The above examples were adduced for the purpose of illustrating the
obsoleteness of some conceptions of the material and the immaterial. They were even
more obsolete in the eighteenth century. Had the materialists of those days had at
their disposal all the recently disclosed facts, they would not have been so "crude,"
and they would not have offended the "sensibilities/index.htm" of some people.
Immanuel Kant's (1724-1804) contemporaries among the German
philosophers held to the orthodox point of view. They rejected materialism as godless
and immoral. Kant, however, was not satisfied with such a simple solution. He knew
full well the flimsiness of the traditional religious notions. But he had neither enough
courage nor enough consistency definitely to break with the old.
In 1781 he published his magnum opus the Critique of Pure Reason in which
he established most conclusively that all knowledge was empirical, and that there
were no proofs for the existence of a God, the immortality of the soul, absolute ideas,
etc. We do not know things in themselves, their essences. We can know only the
forms in which these essences manifest themselves to our sensory organs.
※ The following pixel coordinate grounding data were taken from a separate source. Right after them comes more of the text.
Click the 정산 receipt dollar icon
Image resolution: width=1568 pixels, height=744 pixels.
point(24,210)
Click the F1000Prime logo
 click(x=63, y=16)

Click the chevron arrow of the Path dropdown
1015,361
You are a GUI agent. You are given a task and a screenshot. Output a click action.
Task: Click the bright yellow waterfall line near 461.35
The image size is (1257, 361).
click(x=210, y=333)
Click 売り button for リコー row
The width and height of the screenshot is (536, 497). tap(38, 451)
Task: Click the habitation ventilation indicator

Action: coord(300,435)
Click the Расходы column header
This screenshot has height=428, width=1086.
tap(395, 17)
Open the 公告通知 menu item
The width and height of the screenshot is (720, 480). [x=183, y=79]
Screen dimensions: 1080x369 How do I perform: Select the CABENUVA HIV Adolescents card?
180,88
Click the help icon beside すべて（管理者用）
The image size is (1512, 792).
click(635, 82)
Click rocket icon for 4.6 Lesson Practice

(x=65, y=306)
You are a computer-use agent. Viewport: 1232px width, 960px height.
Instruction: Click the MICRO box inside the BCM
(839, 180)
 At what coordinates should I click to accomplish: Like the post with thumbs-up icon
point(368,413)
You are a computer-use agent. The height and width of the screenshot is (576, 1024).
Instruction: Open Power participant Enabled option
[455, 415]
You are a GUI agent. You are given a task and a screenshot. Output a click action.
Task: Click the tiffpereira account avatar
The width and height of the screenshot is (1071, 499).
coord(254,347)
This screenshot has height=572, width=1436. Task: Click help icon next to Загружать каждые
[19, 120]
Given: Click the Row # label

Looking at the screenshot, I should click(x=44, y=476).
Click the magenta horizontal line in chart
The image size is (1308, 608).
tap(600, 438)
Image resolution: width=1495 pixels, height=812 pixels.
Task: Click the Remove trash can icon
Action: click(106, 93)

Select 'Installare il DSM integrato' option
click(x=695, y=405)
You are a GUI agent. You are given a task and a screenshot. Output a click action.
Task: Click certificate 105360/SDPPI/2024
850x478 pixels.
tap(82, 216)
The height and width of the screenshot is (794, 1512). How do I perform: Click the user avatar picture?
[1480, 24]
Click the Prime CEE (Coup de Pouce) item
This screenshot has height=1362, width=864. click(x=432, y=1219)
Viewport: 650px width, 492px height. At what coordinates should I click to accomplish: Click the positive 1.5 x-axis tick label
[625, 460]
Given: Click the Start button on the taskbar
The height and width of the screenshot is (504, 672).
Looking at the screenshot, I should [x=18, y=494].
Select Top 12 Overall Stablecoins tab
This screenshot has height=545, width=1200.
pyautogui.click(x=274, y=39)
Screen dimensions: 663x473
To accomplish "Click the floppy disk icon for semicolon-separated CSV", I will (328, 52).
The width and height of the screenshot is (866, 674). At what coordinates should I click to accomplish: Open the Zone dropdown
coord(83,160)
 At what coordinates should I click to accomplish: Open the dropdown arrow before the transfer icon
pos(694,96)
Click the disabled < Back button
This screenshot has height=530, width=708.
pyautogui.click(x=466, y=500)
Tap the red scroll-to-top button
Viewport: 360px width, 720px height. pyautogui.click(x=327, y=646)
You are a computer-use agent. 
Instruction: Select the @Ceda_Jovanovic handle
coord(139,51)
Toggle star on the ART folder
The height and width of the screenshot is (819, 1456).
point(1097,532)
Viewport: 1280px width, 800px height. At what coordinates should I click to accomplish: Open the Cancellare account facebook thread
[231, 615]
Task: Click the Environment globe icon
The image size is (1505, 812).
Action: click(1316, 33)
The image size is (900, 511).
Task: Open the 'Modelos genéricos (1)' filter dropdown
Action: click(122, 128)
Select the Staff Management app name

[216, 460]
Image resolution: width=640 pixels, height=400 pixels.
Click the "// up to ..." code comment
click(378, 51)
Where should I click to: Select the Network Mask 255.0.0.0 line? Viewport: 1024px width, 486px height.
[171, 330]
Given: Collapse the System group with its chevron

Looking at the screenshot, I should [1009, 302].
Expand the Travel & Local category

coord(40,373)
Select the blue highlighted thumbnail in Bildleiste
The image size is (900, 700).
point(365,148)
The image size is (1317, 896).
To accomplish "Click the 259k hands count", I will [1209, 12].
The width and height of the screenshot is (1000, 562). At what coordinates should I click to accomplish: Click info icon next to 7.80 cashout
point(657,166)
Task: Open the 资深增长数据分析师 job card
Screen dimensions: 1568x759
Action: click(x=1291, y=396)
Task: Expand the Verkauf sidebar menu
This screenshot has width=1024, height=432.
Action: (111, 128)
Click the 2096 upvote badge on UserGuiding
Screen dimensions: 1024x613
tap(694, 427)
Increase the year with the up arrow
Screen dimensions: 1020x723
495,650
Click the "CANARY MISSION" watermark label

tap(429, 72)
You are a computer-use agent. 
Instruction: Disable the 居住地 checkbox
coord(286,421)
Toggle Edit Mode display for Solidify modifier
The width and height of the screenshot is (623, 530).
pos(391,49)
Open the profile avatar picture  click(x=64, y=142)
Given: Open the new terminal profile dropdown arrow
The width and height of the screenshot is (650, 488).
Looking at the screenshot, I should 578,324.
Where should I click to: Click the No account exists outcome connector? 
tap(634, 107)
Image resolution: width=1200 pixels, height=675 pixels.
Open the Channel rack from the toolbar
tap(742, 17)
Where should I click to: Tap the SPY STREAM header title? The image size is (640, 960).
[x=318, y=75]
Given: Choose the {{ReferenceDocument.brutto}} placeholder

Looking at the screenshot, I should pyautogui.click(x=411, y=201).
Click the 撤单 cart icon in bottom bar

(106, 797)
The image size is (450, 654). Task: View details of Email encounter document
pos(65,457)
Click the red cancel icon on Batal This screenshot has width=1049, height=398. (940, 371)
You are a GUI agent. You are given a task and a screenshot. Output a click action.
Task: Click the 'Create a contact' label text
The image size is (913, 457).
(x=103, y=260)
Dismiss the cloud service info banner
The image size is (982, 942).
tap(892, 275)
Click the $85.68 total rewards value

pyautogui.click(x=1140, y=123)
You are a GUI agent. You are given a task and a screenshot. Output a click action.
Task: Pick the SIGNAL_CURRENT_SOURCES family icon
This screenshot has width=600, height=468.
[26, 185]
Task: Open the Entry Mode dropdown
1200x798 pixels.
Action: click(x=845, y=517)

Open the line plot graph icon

The
essence of things (noumenon) is concealed behind the form (phenomenon) and it
will forever remain in the realm of the unknown. It appeared that the gulf between
materialism and idealism, between science and religion was bridged. Kant did not
deny the successes of science in the study and the explanation of phenomena. But he
also found a place for theology. The essence was christened with the name of God.
In his double-entry system of bookkeeping, in his determination to offend
neither science nor religion, Kant went even further. In his next work, the Critique of
Practical Reason, he proceeded to prove that though in theory the conceptions God,
immortality of the soul, etc., are not indispensable, in practice one is forced to accept
them, for without them human activity would be devoid of any moral basis.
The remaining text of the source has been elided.